Key words: Callinectes danae, migration, Portunidae, population dynamics, reproduction
Introduction
Portunid crabs are an important fishery resource
worldwide (Costa & Negreiros-Fransozo 1998; Lee
& Hsu 2003; Carr et al. 2004; Stevens et al. 2008).
On western Atlantic coasts, the main portunid
species exploited is the blue crab Callinectes sapidus
Rathbun, 1896; its importance as a fishery resource
has motivated many studies (e.g. Van Engel 1958;
Millikin & Willians 1984; Hines et al. 1995; Turner
et al. 2003; Carr et al. 2004). These crabs are
intensively exploited, even out of season when soft-
shell crabs are fished (Secor et al. 2002), and the
management and protection of the stocks generally
involves the use of marine protected areas (Lipcius
et al. 2003).
In Brazilian waters, portunid crabs are exploited
principally by coastal artisanal fishing communities
(Severino-Rodrigues et al. 2001; Sforza et al. 2010)
or, as non-target species, by the shrimp fishery
(Loebmann & Vieira 2006; Keunecke et al. 2008).
Economically important species of portunid crabs on
the Brazilian coast include Callinectes danae Smith
1869, Callinects ornatus Ordway, 1863, and
Callinectes sapidus (Severino-Rodrigues et al. 2001;
Baptista-Metri et al. 2005; Loebmann & Vieira
2006).

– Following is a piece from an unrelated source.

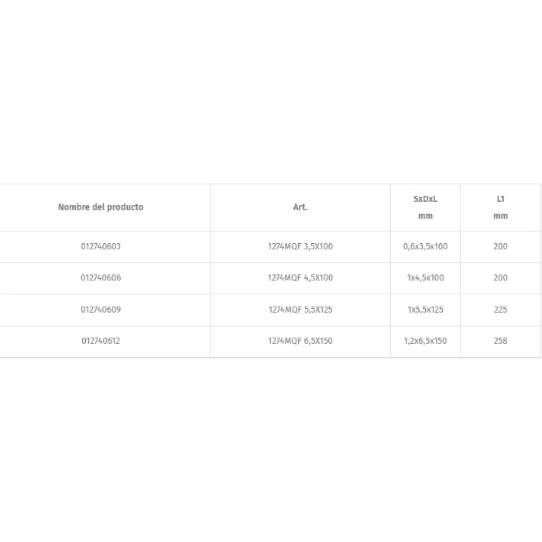Select product code 012740606
The image size is (542, 542).
(101, 278)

The relative abundance of these species varies
along the coast (Branco & Massunari 2000; Chacur
& Negreiros-Fransozo 2001; Severino-Rodrigues
et al. 2001, 2009; Baptista-Metri et al. 2005; Sforza
et al. 2010), with C. danae dominating in some areas.
However, some stocks, such as in the Santos area,
have undergone reductions (Severino-Rodrigues
et al. 2001), thus requiring studies to inform specific
public bodies to protect these populations.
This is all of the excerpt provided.